• **TASK DIRECTIONS**
Report all lines below with the word "legend".

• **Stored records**

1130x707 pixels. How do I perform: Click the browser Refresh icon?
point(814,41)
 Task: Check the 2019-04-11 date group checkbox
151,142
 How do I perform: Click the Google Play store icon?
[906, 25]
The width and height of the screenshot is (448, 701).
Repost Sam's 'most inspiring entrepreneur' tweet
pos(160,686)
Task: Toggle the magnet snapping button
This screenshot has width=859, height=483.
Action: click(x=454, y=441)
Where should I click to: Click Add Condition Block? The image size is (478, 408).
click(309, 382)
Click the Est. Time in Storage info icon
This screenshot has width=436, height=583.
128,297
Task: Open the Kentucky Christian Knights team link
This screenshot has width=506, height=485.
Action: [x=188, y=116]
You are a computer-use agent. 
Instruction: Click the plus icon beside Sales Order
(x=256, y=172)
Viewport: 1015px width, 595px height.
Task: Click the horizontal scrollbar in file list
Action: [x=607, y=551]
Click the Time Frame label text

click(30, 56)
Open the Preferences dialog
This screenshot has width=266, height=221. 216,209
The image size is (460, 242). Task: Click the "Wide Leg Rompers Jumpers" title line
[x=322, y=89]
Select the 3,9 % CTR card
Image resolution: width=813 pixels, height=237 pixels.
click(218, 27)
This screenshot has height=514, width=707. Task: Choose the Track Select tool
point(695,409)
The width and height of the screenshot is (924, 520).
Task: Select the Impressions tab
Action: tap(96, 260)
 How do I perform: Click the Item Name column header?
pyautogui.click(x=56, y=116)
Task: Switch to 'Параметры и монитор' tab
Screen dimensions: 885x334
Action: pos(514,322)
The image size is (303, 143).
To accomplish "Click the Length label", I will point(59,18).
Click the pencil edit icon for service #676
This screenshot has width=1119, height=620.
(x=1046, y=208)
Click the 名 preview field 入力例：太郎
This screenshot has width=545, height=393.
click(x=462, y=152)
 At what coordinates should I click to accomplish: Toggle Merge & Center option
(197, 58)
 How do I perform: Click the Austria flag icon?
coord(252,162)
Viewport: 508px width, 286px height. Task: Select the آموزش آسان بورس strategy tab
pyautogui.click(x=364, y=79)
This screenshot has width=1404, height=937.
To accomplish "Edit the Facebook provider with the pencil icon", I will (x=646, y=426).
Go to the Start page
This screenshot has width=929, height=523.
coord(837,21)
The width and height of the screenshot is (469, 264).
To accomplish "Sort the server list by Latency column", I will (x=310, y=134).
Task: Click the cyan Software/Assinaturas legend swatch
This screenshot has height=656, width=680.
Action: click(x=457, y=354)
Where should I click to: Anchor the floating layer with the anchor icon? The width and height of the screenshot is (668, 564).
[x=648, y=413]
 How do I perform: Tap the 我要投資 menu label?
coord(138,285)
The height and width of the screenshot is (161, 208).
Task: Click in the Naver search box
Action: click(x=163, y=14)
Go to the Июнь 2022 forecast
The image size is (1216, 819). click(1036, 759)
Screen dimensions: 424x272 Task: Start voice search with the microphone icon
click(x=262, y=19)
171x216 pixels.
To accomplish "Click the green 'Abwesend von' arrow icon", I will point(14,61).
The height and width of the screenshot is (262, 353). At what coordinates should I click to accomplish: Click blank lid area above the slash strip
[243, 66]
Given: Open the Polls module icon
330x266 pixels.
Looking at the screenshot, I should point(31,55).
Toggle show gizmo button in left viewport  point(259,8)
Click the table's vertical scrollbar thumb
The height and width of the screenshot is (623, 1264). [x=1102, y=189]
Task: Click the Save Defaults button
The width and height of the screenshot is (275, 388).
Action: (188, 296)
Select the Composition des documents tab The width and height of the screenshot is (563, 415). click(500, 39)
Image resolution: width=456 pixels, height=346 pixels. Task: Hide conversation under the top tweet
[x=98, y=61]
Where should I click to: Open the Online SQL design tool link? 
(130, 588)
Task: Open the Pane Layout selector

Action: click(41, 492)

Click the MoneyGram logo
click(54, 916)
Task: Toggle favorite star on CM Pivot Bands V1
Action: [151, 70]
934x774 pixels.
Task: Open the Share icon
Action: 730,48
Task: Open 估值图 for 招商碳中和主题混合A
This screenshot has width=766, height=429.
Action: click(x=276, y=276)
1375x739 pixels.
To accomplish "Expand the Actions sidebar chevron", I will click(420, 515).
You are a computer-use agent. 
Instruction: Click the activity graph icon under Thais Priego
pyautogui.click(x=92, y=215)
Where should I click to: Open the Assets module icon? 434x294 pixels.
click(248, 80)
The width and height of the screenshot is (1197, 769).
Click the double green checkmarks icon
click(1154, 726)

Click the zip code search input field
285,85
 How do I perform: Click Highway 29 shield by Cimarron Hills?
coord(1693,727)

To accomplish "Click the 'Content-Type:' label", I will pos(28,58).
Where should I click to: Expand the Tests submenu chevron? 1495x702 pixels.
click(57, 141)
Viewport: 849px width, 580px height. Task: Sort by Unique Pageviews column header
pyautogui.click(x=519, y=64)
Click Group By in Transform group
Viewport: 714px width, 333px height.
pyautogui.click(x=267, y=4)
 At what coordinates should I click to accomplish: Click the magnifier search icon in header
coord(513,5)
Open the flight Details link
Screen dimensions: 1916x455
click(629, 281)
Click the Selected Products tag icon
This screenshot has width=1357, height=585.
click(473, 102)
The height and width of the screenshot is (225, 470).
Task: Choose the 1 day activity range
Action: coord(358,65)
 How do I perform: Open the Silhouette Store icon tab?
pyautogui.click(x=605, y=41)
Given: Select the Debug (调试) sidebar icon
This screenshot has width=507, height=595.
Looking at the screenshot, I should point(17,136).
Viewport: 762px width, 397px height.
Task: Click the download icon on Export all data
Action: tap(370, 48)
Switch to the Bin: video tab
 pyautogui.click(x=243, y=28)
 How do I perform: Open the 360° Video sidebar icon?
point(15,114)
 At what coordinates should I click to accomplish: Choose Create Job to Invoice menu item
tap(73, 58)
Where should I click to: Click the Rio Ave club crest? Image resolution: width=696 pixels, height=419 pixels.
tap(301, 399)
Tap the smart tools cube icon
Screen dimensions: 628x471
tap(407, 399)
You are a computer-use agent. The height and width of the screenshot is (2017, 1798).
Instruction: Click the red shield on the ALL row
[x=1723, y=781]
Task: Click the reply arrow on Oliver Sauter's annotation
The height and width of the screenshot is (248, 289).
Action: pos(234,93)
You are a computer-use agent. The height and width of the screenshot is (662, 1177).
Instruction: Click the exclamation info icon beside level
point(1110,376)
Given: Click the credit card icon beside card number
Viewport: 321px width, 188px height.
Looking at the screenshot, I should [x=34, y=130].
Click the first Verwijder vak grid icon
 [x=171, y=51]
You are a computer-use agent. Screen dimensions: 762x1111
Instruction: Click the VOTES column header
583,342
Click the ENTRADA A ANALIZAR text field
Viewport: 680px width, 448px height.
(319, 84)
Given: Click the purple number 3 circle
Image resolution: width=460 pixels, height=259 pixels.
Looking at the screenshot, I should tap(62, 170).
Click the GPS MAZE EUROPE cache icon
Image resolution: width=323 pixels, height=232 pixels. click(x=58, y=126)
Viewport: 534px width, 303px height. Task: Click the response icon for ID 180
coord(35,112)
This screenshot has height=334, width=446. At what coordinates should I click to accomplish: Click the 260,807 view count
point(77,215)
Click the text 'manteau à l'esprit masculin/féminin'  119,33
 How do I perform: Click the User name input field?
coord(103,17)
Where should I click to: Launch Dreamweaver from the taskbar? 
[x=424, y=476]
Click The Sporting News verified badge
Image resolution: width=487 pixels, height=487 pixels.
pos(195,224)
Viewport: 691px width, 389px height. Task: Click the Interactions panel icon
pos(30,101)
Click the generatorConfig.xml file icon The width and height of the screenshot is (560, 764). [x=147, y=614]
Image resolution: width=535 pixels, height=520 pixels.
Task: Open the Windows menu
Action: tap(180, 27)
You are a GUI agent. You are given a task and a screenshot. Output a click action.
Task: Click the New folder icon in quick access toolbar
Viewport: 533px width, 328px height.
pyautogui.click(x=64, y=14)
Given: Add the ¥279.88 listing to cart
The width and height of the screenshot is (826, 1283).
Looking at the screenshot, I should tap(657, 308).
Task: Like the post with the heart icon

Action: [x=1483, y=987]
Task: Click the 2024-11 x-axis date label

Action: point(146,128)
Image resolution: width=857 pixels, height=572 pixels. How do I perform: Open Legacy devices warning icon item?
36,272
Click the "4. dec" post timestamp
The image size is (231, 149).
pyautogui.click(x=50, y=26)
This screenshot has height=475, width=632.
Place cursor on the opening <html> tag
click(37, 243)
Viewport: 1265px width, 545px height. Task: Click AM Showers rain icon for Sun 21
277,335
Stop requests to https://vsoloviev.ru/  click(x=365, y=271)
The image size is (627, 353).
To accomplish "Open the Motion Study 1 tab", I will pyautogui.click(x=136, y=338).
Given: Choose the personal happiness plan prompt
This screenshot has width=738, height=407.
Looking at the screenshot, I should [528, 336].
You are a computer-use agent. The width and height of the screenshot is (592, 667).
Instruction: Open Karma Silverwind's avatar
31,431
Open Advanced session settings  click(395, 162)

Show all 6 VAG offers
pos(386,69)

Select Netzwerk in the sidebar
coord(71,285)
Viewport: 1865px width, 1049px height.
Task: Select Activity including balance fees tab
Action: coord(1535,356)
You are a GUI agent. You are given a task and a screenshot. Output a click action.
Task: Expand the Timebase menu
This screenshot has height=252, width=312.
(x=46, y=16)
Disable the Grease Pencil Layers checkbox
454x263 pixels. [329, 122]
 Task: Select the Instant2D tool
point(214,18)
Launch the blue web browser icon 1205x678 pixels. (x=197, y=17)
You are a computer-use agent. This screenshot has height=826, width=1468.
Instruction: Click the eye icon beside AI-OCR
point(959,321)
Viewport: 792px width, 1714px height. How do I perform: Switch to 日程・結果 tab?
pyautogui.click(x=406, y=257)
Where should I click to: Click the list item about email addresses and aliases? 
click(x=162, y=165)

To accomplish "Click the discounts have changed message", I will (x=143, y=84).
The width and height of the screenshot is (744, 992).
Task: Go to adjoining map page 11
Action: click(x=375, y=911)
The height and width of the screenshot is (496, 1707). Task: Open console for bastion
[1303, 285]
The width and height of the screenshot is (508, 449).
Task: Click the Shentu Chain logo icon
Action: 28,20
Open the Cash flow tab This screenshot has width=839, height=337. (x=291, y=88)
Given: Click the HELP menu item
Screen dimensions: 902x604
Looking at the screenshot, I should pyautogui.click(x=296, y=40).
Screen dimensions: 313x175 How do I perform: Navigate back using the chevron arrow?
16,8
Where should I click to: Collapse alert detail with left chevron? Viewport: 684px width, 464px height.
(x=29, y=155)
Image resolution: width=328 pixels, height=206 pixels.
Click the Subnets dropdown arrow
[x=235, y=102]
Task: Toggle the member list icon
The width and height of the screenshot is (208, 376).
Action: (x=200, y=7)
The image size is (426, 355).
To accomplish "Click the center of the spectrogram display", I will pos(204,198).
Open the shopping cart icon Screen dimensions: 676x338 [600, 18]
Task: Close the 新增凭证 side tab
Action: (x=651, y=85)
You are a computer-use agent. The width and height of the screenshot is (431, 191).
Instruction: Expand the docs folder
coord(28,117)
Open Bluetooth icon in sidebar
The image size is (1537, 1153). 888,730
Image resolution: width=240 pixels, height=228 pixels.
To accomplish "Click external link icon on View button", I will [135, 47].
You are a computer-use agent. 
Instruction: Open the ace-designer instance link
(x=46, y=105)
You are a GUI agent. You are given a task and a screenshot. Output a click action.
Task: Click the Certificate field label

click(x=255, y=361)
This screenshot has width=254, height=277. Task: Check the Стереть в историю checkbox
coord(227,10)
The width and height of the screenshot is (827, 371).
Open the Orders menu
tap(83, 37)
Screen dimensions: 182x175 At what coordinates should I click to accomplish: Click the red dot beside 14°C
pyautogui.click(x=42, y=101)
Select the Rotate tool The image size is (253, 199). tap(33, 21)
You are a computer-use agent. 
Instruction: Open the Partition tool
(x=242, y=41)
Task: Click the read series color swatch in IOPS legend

• **RESPONSE TO THE EXERCISE**
Task: Click the cyan Software/Assinaturas legend swatch
Task: Click the read series color swatch in IOPS legend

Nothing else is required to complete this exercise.